Soy adicto a muchas cosas. Algunas las controlo más que otras, pero esos autos pintados de amarillo y negro que deambulan por la ciudad me atraen demasiado y me he tomado muchos en mi vida. Cuando los veo se que mi bolsillo va a gritar rápidamente “no pajero, no lo hagas”, pero suele ser más fuerte que yo.
El subte es amigo y si está abierto siempre es mi primera opción, pero los colectivos me juegan malas pasadas. De día me mareo en los bondis y de noche su movimiento se convierte en un somnífero que muchas veces me hizo despertar a la madrugada muy lejos de casa. Así muchas veces, a pesar de que me revienten la billetera, decido parar un taxi y llegar sin problemas a mi hogar. Ellos no tienen que parar en una onda verde porque alguien decide bajarse, hacen que llegue más rápido (claramente la pereza y la ansiedad son unos de los defectos con los que más me identifico) y lo más importante: me han dejado anécdotas increíbles.
Para empezar , no solo una vez sino que dos veces, un tachero me bajó en la mitad del camino porque se estaba cagando ¿Qué le va a decir uno al pobre señor con colitis que está sentado manejando hace horas? Calladito y a bajarse.
Por otro lado he escuchado relatos que son difíciles de creer. Un taxista con un campo que queda al lado del de Tinelli y que aseguraba que Marcelo Hugo se cruzaba a su jardín para robarle los duraznos de su árbol. También están aquellos músicos de los 80, que por ejemplo tocaron junto al Indio Solari y Luca Prodan al mismo tiempo, u otro que le tiró un caño al Diego, entre muchísimas otras historias. Yo siempre prefiero pensar que son verdad y volver a mi casa con un cuento nuevo para contar. Pero ni las mejores anécdotas que me han contado, superan una de mis vivencias con un chofer al que nunca más vi, pero que de cierto modo marcó mi vida.

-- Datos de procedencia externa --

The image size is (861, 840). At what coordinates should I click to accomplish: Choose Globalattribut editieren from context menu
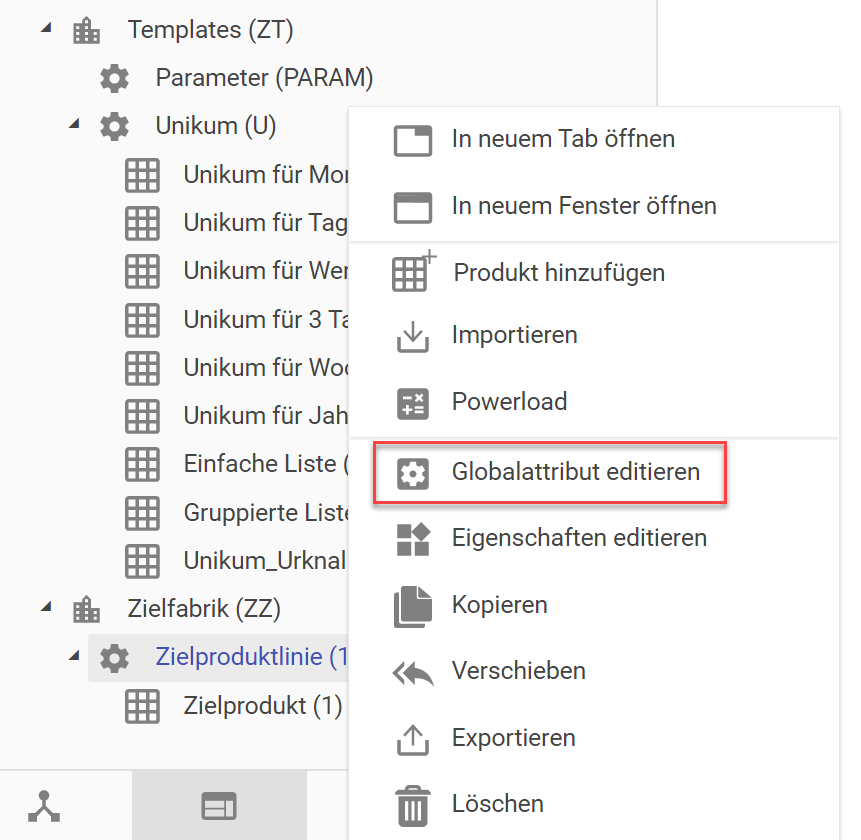tap(575, 472)
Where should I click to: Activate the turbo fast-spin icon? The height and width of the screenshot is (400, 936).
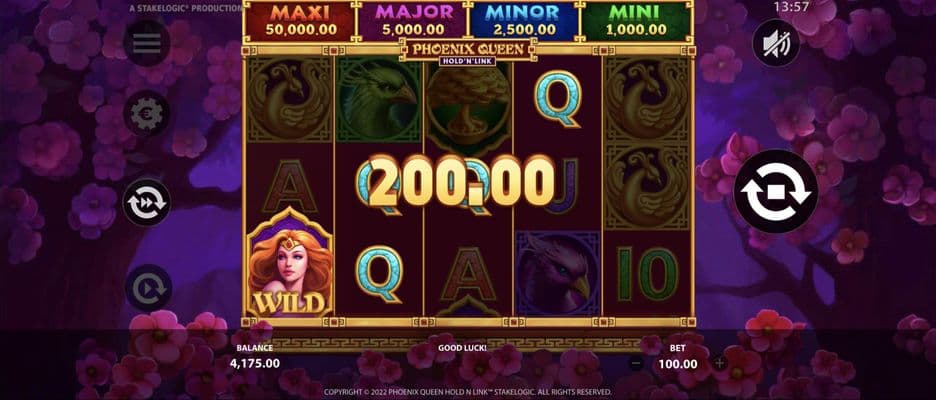pos(147,202)
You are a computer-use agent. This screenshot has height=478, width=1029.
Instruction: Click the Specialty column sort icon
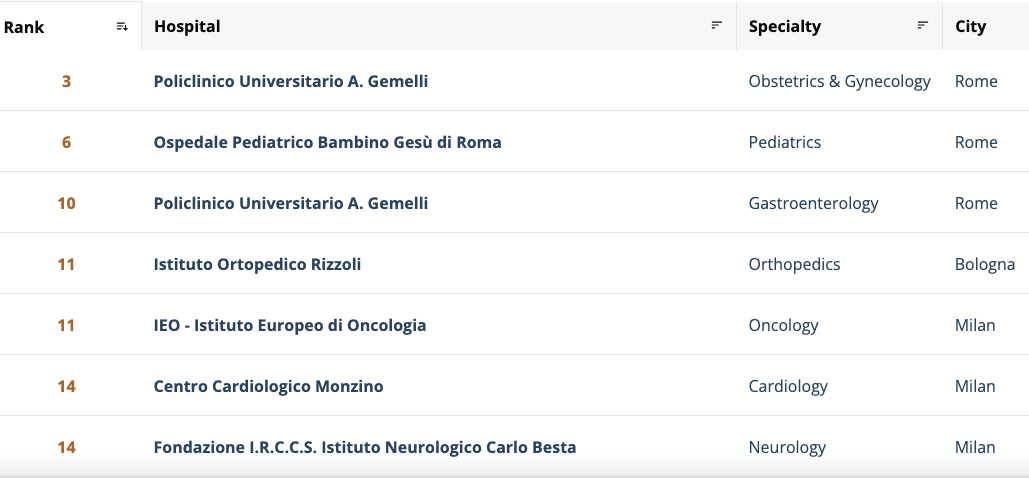click(922, 26)
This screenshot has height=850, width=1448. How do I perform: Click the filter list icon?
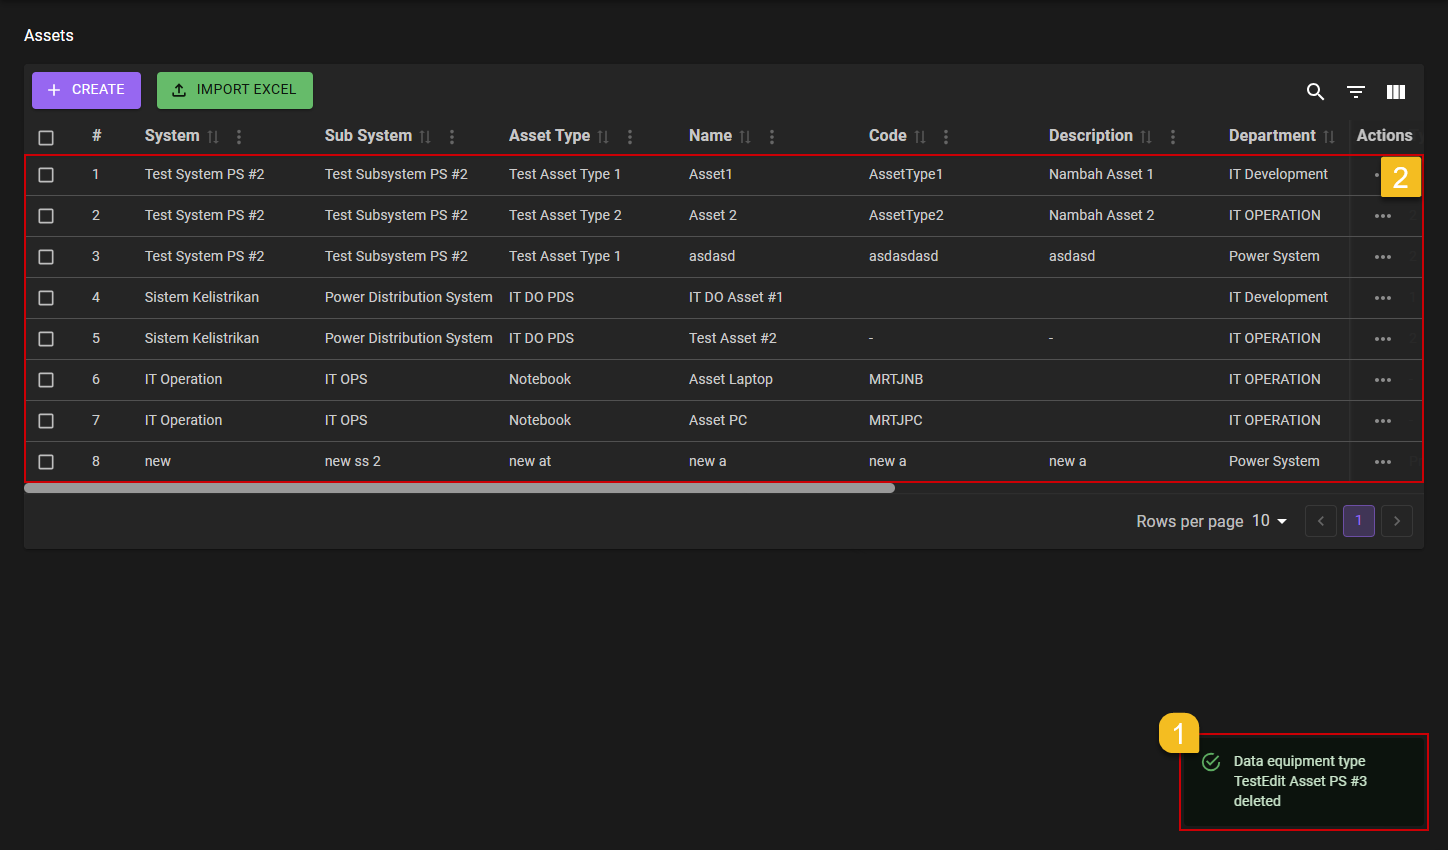1356,92
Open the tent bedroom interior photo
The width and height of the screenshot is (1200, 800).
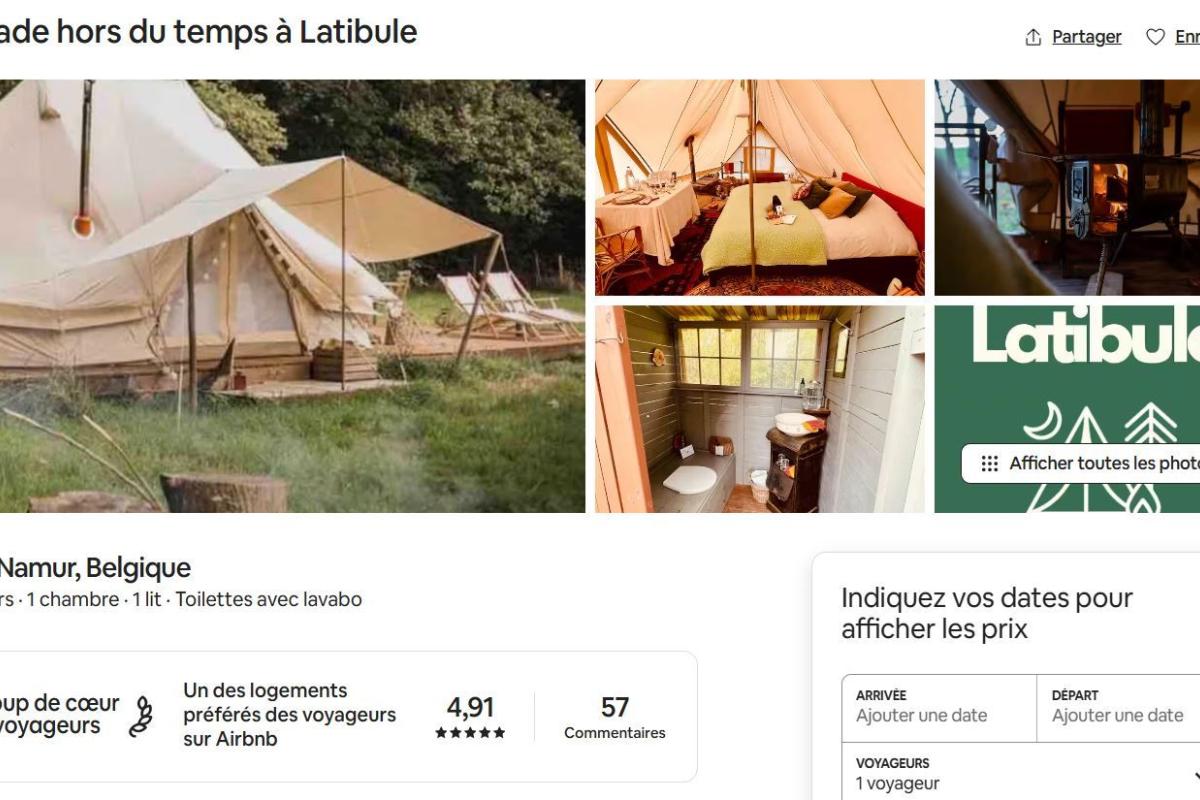point(760,188)
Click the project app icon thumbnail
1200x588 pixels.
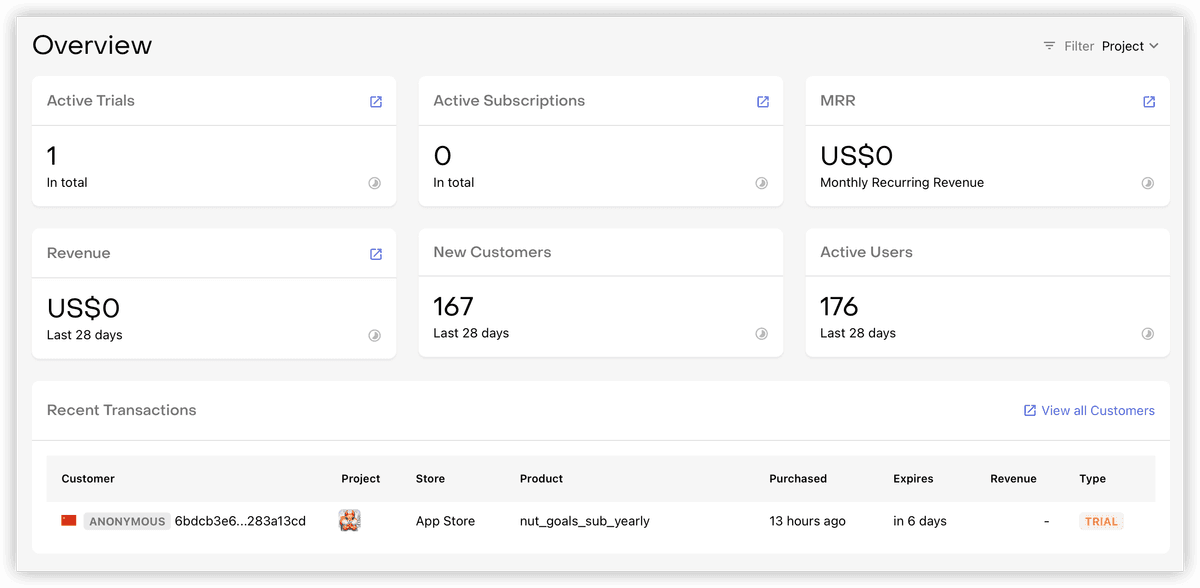350,521
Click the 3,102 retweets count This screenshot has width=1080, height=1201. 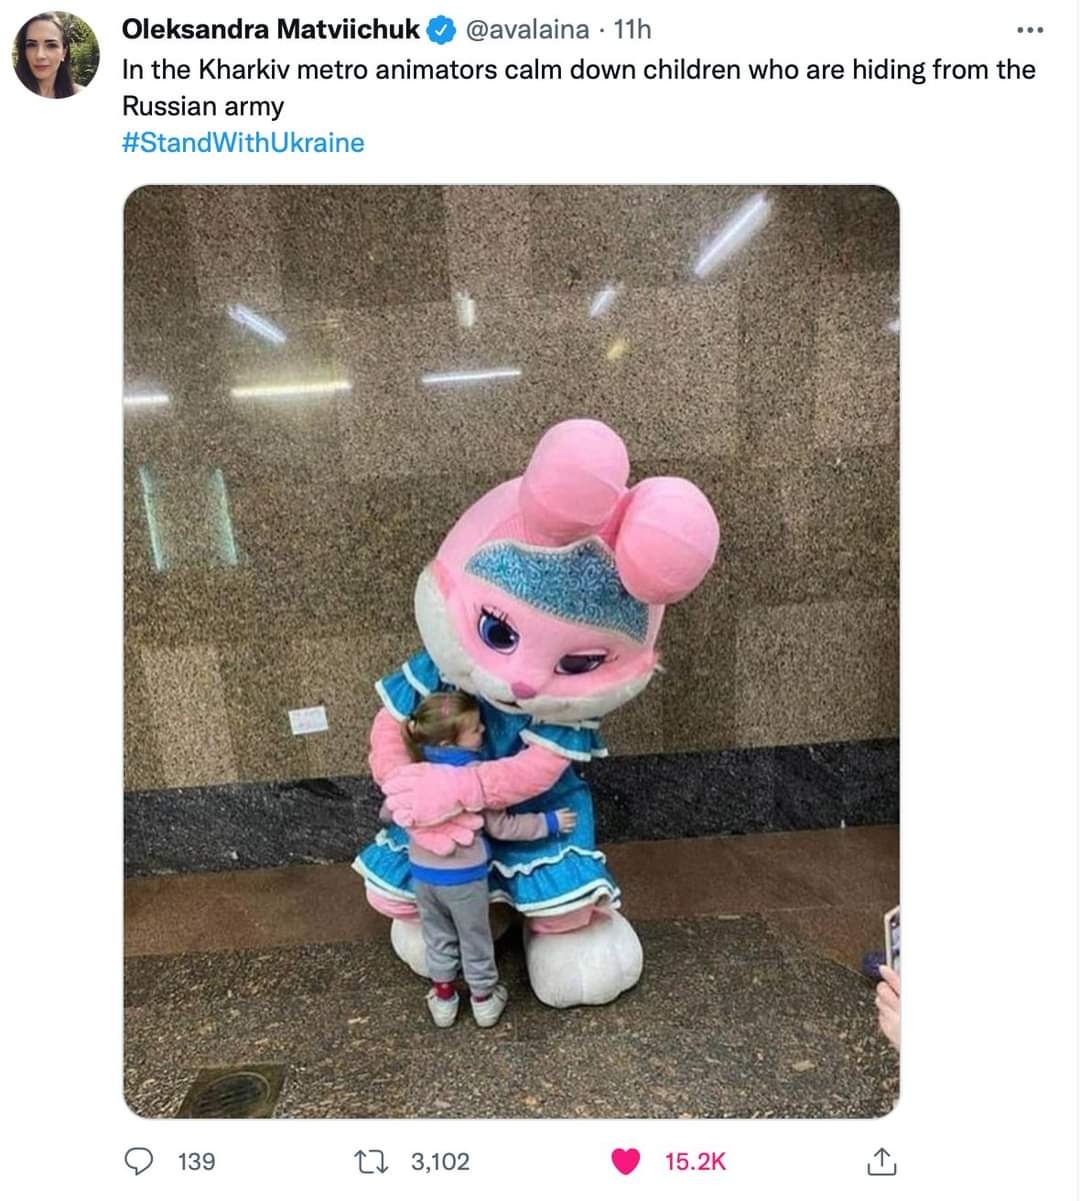[x=440, y=1161]
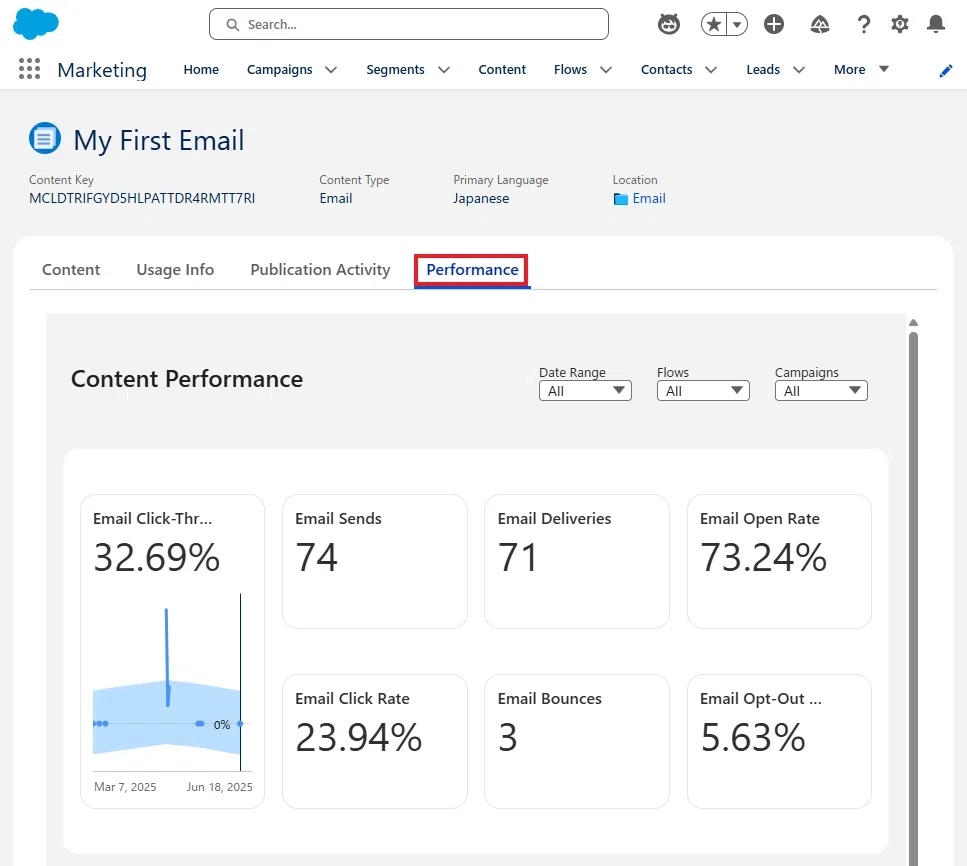
Task: Expand the favorites list dropdown arrow
Action: pos(737,25)
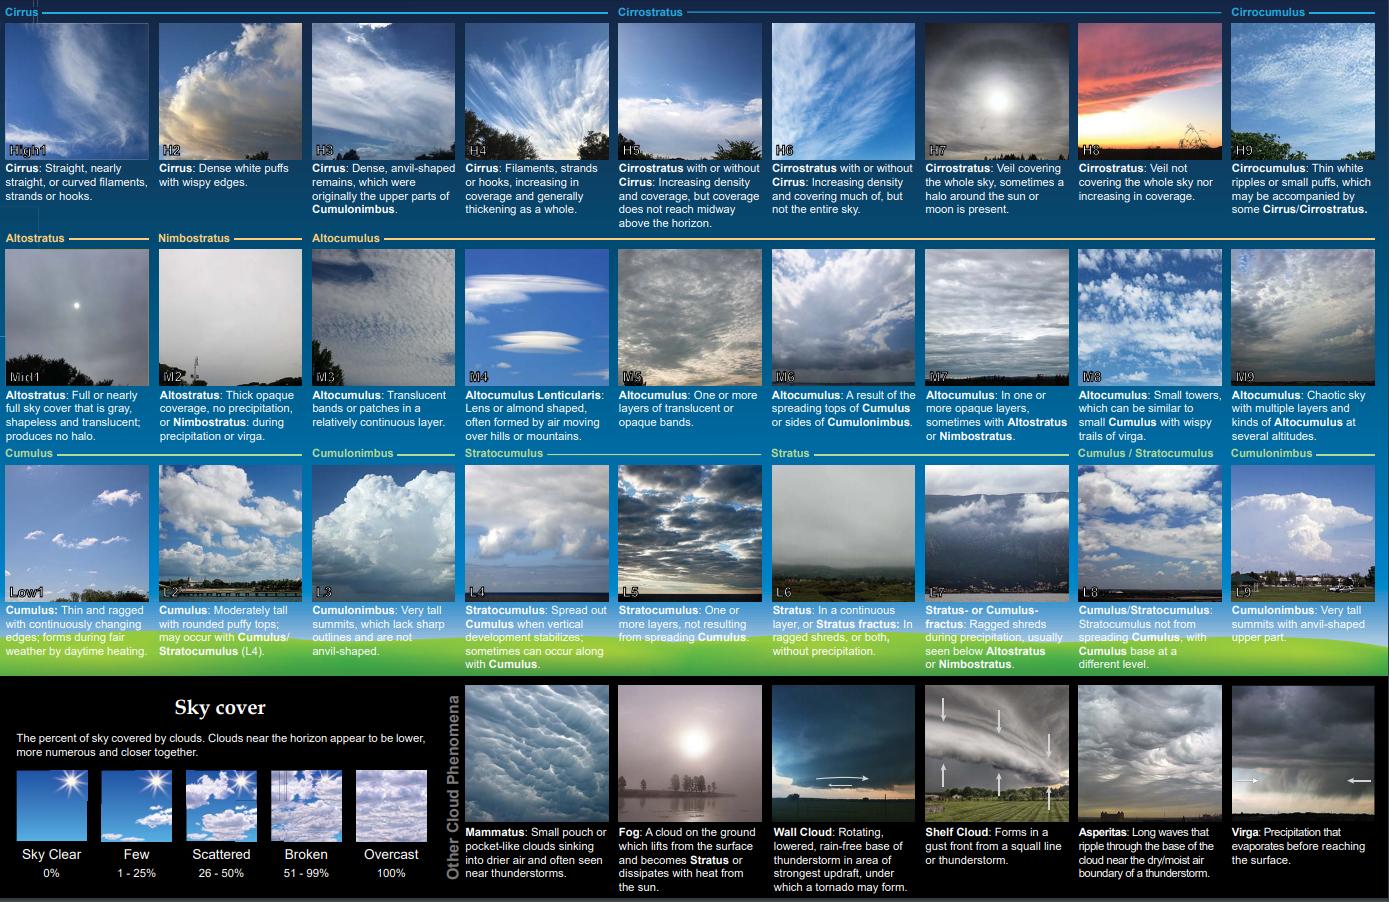The image size is (1389, 902).
Task: View the Virga precipitation image
Action: click(1303, 753)
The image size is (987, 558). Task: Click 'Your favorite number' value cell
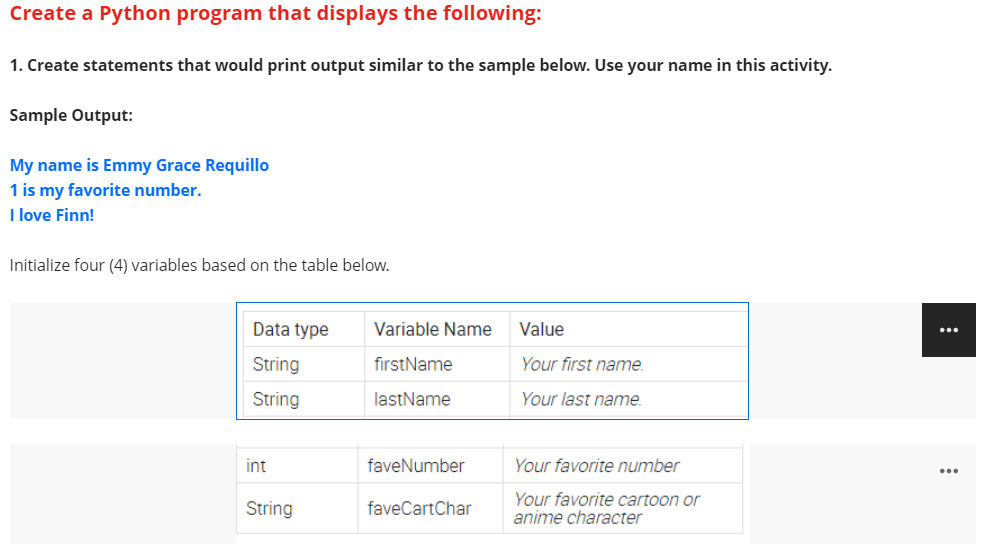(x=623, y=465)
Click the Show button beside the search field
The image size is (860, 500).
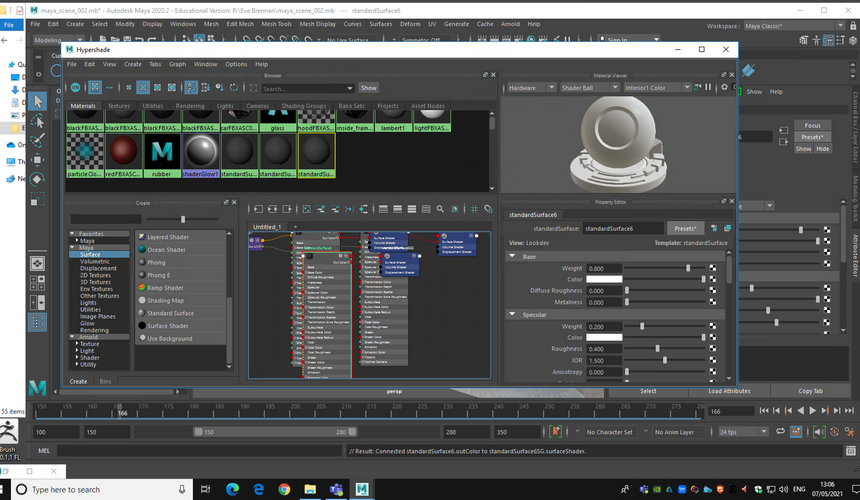[x=368, y=87]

Varios años atrás, luego de salir a bailar, paré un taxi para volver a mi casa. Subí al auto y al poco tiempo comencé a llorar. No me acuerdo qué día fue exactamente, ni de dónde venía y tampoco por qué estaba angustiado – claramente no era nada muy importante, sino me acordaría – pero algunos escabios de más me hicieron lagrimear. A todos alguna vez nos debe haber pasado.
Así continué el viaje, mirando por la ventana. Cuando ya estaba cerca de casa y me moví un poco para sacar del bolsillo la billetera, el chofer clavó los frenos se dio vuelta y me agarró la mano. Lo primero que pensé fue “me roba todo y termino la noche más como el orto”, pero lo que pasó fue todo lo contrario. El tachero subió la mano que tenía libre y mirando al techo del auto empezó a decir: “Señor cuida a este hijo que sufre en este momento, ayúdalo a salir adelante. Guía a este hermano en un camino hacia la paz y el amor…”
Esas fueron algunas palabras de las muchas que el taxista me dedicó. No me dejó pagarle. Bajé del auto sin entender absolutamente nada de lo que había pasado. ¡Wacho! imaginate un toque lo que te estoy contando ¿Cómo carajo reaccionás a las 5 de la mañana a una ocasión como esta? Esa noche, entre el escabio, el llanto y el sueño, lo único que mi cuerpo pudo hacer fue derrumbarse en la cama para dormir y nada más.
En ese momento de mi vida no venía llevando una relación muy estrecha con mi religión – tampoco ocurre hoy- pero los sentimientos hacia este acontecimiento fueron cambiando con el pasar de los días. Primero le conté a mis amigos esto como una situación cómica e insólita, realmente no podía salir de la sorpresa que me había generado, pero con el tiempo – más allá de la creencias del taxista- caí en la cuenta que un desconocido, que ni siquiera me había escuchado hablar y solo me había visto lagrimear un poco por un espejo retrovisor, decidió compartir conmigo su fe y pedirle a su Dios que me ayude a transitar lo que sea que me estuviese pasando, fuera una pavada o no.
Desde que comprendí esto ya no me hago el boludo ni bajo la mirada cuando veo a alguien llorando en un transporte público o caminando por la calle. Intento no molestar pero pregunto si se siente bien o necesita algo. Probablemente no pueda hacer nada útil, pero este tachero del que durante mucho tiempo me reí, me dio un cachetazo y no solo me regaló una excelente anécdota para contar cuando quiero llamar un poco la atención, sino que también, a mi manera, me ayudó a ayudar.